Canonical Diffusion Method Quantifies Mode Separation Beyond PCA and Entropy
Two new scores SSA and DA reveal hidden structure in image generation and molecular dynamics
Mode separation—how sharply a probability distribution fragments into barrier-separated clusters—is a fundamental geometric property that existing metrics like differential entropy and PCA fail to capture in high dimensions. Tolkovsky, Meidler, and Zuk (arXiv:2605.08777) propose a novel solution: a unique reversible diffusion with the target density as its stationary distribution and constant scalar diffusion coefficient. From the autocovariance matrix of this diffusion, they extract two readouts: SSA (Sum of Squared Autocorrelations), a scalar measure sensitive to barriers, and DA (Dominant Autocorrelation directions), which orders directions by metastability rather than variance. Under an isotropic-Gaussian null, they derive a closed-form spectrum generalizing Marchenko–Pastur, providing an analytic upper edge to select the lag for DA. The framework requires only samples and a score function, making it scalable via Tweedie’s identity and pretrained score-based generative models.

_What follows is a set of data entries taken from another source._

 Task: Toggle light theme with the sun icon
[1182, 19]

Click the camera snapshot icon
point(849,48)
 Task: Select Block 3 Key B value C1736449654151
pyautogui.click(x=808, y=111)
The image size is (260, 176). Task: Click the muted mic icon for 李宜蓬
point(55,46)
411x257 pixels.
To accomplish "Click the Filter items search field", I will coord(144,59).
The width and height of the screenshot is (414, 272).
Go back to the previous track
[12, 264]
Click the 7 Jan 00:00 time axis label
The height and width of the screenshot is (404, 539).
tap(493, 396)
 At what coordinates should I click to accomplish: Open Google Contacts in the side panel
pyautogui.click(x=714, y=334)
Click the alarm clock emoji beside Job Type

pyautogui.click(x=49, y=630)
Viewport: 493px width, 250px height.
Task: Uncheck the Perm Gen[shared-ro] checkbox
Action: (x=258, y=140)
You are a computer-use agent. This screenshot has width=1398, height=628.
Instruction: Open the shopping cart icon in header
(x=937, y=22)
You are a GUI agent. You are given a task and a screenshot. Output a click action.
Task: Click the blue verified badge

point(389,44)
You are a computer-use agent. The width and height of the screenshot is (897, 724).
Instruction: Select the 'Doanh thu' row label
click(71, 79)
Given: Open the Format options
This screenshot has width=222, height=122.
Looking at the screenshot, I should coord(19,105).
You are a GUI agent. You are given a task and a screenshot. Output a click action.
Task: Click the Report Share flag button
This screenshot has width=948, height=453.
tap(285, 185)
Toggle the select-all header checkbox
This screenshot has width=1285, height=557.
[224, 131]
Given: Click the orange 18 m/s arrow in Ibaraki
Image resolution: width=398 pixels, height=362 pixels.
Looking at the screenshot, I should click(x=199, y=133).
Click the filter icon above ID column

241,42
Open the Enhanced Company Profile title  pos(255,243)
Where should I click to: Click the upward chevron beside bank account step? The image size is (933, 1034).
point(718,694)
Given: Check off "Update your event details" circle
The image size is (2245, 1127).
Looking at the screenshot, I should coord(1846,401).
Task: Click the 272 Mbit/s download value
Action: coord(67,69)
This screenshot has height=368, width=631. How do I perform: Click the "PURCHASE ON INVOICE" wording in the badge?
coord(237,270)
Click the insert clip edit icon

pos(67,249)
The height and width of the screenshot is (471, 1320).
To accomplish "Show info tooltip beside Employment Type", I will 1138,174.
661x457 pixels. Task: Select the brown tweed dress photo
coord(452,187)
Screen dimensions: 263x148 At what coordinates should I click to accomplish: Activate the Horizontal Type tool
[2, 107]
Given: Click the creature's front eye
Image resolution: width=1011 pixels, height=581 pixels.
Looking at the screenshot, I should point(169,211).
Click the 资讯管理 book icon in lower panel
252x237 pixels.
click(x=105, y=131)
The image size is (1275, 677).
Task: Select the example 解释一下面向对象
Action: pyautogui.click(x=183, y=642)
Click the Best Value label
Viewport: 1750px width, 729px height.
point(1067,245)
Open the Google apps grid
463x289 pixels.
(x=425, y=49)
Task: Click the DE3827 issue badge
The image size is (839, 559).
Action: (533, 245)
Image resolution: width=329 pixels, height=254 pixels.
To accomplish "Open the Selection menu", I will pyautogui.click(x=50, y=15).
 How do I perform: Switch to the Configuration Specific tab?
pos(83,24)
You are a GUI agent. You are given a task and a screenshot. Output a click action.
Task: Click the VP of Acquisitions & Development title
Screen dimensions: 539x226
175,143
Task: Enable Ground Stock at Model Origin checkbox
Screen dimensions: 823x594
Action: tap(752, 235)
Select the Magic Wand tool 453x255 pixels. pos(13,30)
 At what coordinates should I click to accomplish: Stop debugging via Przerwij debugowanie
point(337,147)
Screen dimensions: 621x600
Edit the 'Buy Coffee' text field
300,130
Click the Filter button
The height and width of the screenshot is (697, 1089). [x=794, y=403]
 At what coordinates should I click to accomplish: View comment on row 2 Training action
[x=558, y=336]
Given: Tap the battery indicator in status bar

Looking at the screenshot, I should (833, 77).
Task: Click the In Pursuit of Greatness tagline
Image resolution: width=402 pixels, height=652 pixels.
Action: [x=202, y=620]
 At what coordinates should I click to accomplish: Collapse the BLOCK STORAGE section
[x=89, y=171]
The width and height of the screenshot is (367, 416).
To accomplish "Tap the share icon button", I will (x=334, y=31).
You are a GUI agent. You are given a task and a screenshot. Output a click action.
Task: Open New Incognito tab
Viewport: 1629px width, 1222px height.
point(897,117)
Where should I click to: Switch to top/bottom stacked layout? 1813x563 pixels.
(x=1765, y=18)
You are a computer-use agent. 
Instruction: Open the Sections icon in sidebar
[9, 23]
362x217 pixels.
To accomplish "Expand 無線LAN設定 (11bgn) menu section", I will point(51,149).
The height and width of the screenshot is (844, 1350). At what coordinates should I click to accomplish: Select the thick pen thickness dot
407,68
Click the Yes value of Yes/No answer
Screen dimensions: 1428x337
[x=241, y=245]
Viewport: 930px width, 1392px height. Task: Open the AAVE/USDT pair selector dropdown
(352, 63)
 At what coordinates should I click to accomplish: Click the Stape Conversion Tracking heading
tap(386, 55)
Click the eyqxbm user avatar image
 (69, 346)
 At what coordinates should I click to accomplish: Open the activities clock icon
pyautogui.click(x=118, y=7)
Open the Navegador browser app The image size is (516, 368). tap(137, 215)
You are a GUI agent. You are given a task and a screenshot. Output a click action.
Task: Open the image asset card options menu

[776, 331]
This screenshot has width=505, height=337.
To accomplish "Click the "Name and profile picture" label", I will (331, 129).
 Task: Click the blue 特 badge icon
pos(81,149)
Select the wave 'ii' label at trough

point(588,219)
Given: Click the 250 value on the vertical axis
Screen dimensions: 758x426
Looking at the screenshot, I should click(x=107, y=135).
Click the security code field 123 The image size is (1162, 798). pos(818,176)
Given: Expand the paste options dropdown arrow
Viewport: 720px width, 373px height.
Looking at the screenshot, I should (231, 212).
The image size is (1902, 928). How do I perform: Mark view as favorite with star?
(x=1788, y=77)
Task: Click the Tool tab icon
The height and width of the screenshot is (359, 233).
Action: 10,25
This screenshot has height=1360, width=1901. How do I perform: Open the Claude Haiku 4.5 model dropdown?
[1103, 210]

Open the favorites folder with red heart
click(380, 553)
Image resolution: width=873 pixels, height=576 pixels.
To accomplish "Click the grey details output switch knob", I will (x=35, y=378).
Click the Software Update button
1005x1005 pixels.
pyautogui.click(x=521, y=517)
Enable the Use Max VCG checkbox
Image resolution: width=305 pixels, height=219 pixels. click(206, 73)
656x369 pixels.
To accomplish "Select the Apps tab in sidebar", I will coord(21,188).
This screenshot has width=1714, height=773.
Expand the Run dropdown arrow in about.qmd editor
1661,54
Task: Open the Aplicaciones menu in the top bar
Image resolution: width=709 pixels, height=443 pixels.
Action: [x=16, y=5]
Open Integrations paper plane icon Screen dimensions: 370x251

The authors demonstrate the method on three settings. First, on synthetic Gaussian mixtures, SSA tracks mutual information accurately. Second, on SDXL text-to-image generations, SSA and DA identify structural variations (e.g., background vs. object clustering) that entropy and PCA completely miss. Third, on molecular dynamics of alanine dipeptide, DA recovers the known slow backbone dihedrals from static samples alone—without any temporal trajectory data. These results show that canonical diffusion metrics provide a principled, high-dimensional tool for clustering analysis, outlier detection, and bridging generative modeling with scientific discovery.
- SSA (Sum of Squared Autocorrelations) is a scalar barrier-sensitive measure of mode separation that tracks mutual information in Gaussian mixtures.
- DA (Dominant Autocorrelation directions) orders linear projections by metastability instead of variance, recovering slow degrees of freedom in alanine dipeptide from static samples.
- The method scales to high dimensions via Tweedie’s identity and pretrained score-based models, outperforming entropy and PCA on SDXL text-to-image data.
Why It Matters
Provides a principled, scalable way to discover hidden structure in high-dimensional distributions, improving clustering and scientific analysis.